──────── Text excerpt

Sunday, November 9, 2008

If You Buy Your Wife A House...

By Becky Frump Mamaroff

If you buy your wife a house,

she’s going to want to renovate it.

Unwittingly, you will offer to do whatever you can to help.

When she’s finished with her plans, she’ll have lists of tasks for you to do.

Lots of tasks.

Lots and lots and lots of tasks.

And when you finish those, she’ll ask you to do yet one more thing.

You’ll have to go to Lowe’s to get more paint.

She’ll want to go with you.

On the way there, she’ll remember how she wanted to decorate the guest bedroom, and will decide the room needs a ceiling fan.

While she’s in the fan department, she’ll decide that all the bedrooms need matching fans.

And when you arrive back at the house, she’ll ask your ‘handy’ friend Steve to install them all.

And then she’ll decide that all the builder’s standard gold light fixtures have got to go, and so she’ll pick out new brushed nickel light fixtures for around the house.

Which she’ll ask her husband to install, because his ‘handy’ friend Steve wisely taught him how to install them (the whole ‘teach a man to fish, he’ll eat for a lifetime’ principle).

While you’re installing the over-the-kitchen sink light, your wife will decide that the cabinets on either side need a little more…substance.

And so she’ll ask for an oak plank.

Which will require a couple unearthing the power tools from the stacks of boxes in the garage to saw, rout and drill holes.

And when she’s done with staining that plank to match the cabinets, she’ll ask you to install it.

But it can’t be done until the window treatments are up.

Instead, she'll ask you to help her trim the sliding doors with matching molding.

She will then ask you to help her hang the drapery rod.

And then the drapes.

And you will rue the day you ever bought that house, because the list of projects will seem unending, and you can't even sit on your sofas in the living room, because you can't find them behind the stacks of boxes of stuff that were moved out of the guest room to get it ready to be painted.

────────────────

In the text about buying a wife a house, what finish does she choose for the new light fixtures that replace the builder's standard gold ones?

──────── Material supplied

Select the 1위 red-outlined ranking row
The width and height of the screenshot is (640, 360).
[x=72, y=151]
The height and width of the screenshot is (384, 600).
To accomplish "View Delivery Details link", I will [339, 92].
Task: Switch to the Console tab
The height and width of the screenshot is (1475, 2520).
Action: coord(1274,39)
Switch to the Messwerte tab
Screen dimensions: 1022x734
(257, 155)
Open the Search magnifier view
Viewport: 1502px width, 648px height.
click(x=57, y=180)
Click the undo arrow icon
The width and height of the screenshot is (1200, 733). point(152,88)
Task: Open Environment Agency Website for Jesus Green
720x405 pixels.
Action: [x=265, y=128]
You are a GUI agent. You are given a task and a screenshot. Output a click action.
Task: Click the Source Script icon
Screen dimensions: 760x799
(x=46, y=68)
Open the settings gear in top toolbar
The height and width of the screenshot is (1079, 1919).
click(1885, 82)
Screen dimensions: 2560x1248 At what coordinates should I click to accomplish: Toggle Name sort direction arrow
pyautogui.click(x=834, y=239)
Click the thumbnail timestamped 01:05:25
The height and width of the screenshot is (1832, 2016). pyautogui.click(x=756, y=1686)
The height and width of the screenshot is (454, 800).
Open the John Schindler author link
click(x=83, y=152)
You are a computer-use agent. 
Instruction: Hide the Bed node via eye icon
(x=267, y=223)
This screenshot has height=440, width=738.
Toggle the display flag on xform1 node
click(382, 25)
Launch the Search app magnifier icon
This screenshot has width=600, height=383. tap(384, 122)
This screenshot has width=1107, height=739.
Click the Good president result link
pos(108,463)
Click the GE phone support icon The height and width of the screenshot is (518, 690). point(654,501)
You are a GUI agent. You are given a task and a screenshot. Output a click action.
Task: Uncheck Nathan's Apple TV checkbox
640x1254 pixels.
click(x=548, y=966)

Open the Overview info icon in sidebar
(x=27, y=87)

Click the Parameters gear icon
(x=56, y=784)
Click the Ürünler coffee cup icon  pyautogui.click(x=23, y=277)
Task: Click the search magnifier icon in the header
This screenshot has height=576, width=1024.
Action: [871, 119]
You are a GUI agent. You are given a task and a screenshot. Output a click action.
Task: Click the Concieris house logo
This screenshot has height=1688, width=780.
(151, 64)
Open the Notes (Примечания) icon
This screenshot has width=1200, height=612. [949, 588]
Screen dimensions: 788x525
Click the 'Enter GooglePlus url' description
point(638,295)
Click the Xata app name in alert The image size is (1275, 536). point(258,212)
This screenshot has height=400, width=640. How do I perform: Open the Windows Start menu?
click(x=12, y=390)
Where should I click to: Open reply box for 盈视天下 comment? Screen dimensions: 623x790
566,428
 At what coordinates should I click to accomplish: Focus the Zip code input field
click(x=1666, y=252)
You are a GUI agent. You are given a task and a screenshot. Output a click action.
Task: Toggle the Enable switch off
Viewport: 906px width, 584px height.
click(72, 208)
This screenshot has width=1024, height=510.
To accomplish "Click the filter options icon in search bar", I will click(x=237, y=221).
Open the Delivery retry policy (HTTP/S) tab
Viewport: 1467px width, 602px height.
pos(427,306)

────────────────

Right answer -> Brushed nickel.